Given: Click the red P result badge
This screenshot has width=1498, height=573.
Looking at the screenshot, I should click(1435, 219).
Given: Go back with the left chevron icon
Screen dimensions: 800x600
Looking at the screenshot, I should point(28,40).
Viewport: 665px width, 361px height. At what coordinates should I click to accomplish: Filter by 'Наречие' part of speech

________________________

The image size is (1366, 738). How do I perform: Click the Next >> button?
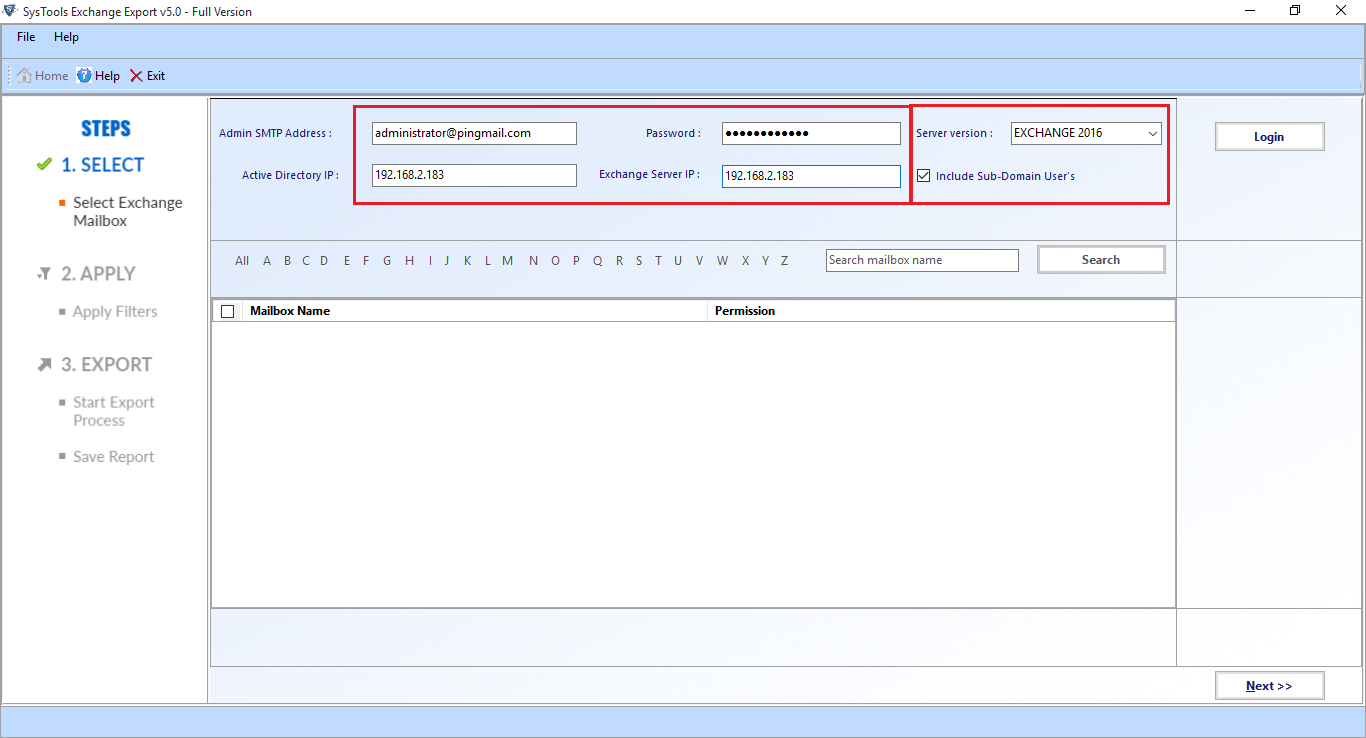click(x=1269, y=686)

________________________

ACTIVITY: Set down, exactly as they appear above, all lines from the one that has "Given: Go back with the left chevron icon" down to the one that has "Viewport: 665px width, 361px", including those two and no others.

OUTPUT OF THE EXERCISE:
Given: Go back with the left chevron icon
Screen dimensions: 800x600
Looking at the screenshot, I should point(28,40).
Viewport: 665px width, 361px height. At what coordinates should I click to accomplish: Filter by 'Наречие' part of speech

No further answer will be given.